Tuesday, May 30, 2006

Occupation : Jobbing Squaddie (Platoon Pantoum)

It's what we're trained to do, it's just our job.
If jumped up Hitlers want to get tooled out
with nukes and gas and germs that they can lob
at us, we'll bring them down, no fuckin doubt.

It wasn't so much warfare as a rout.
The worst our unit faced was sand and heat.
Talk about open doors - if we got out
to piss, they'd stick their hands up. They were beat.

It wasn't really such a major feat,
it's just our job, it's what we're trained to do.
First they were friendly, nice as you could meet.
We all relaxed. Nobody had a clue

how it would all go sour. Nobody knew
exactly when we overstayed our leave,
but when a roadside bomb took out our crew
I got the first faint sus we'd been deceived.
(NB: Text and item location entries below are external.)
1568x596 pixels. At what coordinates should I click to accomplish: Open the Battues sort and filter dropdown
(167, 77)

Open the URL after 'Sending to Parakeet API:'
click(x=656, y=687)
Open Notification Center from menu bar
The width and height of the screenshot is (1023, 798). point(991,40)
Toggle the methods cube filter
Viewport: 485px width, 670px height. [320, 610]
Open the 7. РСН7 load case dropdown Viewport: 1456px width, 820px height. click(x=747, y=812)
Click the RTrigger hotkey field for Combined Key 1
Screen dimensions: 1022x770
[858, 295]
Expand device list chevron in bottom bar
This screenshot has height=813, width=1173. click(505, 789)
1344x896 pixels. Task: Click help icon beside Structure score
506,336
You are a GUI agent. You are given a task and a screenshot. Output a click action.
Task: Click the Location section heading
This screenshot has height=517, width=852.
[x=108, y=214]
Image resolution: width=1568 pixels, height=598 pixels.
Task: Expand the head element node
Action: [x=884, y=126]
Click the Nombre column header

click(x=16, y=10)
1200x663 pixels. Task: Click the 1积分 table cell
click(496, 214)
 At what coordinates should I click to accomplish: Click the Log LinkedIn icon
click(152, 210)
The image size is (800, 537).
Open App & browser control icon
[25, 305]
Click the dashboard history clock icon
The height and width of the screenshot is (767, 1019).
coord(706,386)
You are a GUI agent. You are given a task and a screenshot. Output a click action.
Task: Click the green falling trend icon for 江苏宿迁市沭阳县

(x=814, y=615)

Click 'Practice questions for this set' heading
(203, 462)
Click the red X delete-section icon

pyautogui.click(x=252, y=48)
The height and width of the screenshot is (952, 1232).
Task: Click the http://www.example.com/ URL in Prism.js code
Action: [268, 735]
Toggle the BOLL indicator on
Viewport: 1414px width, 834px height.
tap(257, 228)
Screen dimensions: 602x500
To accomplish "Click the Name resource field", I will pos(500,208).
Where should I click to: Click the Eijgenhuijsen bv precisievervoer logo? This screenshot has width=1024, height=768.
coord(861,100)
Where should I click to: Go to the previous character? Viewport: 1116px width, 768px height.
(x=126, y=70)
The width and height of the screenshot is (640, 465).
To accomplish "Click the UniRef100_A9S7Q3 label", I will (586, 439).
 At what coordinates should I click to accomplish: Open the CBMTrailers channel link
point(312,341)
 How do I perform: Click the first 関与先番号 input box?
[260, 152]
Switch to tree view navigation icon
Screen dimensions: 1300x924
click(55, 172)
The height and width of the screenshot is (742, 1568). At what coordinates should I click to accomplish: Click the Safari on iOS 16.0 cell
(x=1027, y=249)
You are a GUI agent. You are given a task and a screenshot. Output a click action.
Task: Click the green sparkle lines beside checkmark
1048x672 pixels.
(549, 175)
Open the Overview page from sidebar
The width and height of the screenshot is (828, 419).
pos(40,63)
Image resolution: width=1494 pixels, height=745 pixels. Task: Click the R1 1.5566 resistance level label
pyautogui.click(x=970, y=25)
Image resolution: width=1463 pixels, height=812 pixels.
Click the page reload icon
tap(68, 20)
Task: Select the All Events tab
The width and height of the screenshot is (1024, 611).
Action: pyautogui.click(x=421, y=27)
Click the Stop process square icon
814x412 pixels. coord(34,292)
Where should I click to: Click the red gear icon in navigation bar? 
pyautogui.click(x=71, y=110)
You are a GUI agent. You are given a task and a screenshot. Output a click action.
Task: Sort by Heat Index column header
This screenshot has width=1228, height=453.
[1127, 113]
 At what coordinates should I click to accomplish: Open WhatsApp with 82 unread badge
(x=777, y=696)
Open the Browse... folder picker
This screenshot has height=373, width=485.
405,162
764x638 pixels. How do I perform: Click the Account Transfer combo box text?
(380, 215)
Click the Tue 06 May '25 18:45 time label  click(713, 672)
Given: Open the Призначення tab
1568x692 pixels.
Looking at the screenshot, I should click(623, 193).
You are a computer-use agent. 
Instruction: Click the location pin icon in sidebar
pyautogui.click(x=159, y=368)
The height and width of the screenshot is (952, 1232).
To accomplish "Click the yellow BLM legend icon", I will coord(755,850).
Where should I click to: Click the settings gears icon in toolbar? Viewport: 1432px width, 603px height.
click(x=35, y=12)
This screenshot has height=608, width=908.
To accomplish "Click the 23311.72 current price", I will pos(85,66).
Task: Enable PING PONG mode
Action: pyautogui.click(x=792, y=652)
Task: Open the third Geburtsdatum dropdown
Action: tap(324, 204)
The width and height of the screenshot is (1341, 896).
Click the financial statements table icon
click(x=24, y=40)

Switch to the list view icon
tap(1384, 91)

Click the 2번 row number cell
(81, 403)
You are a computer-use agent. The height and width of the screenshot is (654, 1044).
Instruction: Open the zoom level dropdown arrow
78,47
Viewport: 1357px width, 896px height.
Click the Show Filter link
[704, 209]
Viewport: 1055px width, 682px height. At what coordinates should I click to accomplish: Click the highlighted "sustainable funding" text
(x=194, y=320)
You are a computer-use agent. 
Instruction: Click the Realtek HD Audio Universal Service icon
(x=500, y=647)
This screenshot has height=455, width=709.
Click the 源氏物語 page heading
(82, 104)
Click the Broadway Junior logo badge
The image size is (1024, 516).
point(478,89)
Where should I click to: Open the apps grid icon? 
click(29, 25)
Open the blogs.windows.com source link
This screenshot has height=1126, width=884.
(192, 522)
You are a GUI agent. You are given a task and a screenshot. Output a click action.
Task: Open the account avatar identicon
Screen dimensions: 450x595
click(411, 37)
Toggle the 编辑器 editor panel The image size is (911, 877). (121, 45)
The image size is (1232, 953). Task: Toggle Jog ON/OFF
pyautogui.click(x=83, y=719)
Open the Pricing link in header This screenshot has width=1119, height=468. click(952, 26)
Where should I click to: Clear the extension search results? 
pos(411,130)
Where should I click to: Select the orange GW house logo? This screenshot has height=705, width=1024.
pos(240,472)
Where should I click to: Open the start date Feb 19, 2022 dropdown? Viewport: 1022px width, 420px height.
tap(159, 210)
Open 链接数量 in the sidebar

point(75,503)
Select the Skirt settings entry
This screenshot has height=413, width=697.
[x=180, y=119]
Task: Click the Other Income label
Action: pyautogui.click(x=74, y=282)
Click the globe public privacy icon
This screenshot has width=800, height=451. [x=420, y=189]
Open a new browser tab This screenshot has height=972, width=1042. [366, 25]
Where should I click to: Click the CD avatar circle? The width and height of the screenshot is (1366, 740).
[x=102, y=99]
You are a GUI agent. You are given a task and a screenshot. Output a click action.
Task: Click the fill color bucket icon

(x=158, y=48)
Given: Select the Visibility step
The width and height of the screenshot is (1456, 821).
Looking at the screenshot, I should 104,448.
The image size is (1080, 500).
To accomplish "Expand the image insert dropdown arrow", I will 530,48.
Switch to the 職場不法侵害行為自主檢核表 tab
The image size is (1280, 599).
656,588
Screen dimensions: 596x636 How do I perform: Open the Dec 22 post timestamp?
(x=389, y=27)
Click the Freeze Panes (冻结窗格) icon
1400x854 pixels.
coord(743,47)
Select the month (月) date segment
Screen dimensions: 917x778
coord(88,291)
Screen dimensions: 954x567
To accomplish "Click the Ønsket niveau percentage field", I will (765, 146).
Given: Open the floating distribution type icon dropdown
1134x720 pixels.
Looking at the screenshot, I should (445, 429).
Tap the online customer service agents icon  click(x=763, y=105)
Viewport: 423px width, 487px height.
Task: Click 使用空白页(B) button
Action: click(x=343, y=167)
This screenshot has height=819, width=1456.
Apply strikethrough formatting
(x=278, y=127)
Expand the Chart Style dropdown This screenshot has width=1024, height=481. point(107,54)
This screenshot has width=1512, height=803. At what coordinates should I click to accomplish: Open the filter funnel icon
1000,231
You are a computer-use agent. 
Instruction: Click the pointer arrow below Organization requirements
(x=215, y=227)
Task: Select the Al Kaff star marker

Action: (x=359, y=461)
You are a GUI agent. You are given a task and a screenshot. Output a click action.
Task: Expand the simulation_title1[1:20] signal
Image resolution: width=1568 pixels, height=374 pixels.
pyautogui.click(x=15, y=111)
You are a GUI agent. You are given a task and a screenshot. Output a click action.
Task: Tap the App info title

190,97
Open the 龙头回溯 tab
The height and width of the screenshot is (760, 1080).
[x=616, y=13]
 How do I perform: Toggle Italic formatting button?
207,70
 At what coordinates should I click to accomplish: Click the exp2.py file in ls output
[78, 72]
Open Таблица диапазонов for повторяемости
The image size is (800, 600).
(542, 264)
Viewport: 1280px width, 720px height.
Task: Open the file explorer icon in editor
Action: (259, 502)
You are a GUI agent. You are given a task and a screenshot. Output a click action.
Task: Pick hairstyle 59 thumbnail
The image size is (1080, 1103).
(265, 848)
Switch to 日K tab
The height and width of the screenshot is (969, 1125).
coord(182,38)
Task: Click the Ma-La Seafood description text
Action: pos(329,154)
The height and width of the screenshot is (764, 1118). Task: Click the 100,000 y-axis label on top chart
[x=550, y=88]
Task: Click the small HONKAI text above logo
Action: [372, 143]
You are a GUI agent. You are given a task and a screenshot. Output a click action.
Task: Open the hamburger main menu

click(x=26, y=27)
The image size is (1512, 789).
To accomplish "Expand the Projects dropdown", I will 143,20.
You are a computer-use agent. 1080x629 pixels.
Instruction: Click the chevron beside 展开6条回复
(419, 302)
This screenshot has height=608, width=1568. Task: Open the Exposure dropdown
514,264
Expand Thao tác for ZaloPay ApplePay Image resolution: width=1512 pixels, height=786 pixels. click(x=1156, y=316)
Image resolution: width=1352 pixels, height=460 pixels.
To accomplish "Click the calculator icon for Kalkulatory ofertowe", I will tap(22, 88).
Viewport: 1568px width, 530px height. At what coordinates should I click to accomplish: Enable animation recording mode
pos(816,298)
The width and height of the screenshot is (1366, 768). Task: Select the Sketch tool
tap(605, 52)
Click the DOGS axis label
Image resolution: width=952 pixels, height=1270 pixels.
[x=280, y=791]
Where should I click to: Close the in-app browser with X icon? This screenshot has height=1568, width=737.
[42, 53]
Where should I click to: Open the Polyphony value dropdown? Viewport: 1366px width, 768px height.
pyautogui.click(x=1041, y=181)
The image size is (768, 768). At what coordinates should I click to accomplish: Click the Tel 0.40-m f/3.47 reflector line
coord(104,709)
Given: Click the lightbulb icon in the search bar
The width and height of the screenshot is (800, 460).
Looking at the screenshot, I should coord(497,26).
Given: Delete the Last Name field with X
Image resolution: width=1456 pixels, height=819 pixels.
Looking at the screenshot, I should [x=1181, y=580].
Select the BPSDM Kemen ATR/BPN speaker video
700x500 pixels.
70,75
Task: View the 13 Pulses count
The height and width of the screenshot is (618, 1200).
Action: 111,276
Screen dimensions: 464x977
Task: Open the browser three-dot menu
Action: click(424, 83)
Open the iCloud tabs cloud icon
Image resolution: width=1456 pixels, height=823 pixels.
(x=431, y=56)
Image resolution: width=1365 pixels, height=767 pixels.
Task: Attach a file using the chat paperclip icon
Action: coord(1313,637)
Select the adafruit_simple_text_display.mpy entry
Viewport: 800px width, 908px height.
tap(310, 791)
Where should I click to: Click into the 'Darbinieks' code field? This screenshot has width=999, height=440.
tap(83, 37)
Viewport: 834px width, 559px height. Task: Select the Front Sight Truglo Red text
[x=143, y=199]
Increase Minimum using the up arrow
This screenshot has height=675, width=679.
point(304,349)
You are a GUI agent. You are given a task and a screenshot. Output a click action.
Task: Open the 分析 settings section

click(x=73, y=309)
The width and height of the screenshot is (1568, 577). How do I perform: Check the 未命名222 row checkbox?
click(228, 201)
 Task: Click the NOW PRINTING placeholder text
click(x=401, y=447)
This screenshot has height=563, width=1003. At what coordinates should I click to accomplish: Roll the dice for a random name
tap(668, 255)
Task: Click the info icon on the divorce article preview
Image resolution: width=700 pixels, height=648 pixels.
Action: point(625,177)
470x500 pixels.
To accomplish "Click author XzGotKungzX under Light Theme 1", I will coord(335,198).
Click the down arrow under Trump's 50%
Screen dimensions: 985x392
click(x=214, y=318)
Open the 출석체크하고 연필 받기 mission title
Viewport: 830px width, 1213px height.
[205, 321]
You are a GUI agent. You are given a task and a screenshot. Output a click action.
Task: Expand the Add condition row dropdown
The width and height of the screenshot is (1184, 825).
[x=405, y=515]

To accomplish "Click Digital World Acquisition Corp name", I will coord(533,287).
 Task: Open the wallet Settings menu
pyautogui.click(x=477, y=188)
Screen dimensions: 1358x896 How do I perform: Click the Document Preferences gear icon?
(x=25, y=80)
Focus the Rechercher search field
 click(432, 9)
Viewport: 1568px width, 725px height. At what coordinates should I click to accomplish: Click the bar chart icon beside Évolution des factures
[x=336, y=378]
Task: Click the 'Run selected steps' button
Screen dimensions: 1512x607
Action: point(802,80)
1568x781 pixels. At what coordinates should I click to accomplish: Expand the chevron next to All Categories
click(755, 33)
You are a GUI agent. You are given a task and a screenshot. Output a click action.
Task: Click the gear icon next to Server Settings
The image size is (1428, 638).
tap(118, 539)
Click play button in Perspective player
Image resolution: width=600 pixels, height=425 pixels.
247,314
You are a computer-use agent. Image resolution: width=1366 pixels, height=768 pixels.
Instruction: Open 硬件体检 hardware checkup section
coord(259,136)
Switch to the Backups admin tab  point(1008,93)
We didn't mind the looters and the thieves
we're trained for that, it's all part of the job.
The thing that always makes my stomach heave
is facing down a screaming angry mob.

Stones hurt, bottles can burn, but when they gob
and spit at you, that is the thing...
we sweated blood to save the fuckwit yob
who's screaming hate at you...it's that what stings.

We chased and caught them. Some one brings
them back inside the compound walls.
I heard our sarge say "Make them sing".
We laid in with our toecaps on their balls.

We got court martialled. Told us all to crawl.
Told us what not to say, gave us a gag.
They called it torture. I say we lost our rag.
We'll pay with years for one five minute brawl.

What stupid bastard sent us to this war?
How is this supposed to help the British nation?
They lied to us - we're here for Bush's oil.
No paddle in a shit-creek situation.

Two years have passed since liberation.
There were no WMD. That lying slob
Blair, he fouled up. This is an occupation.
He should jailed, not us. It's not our job.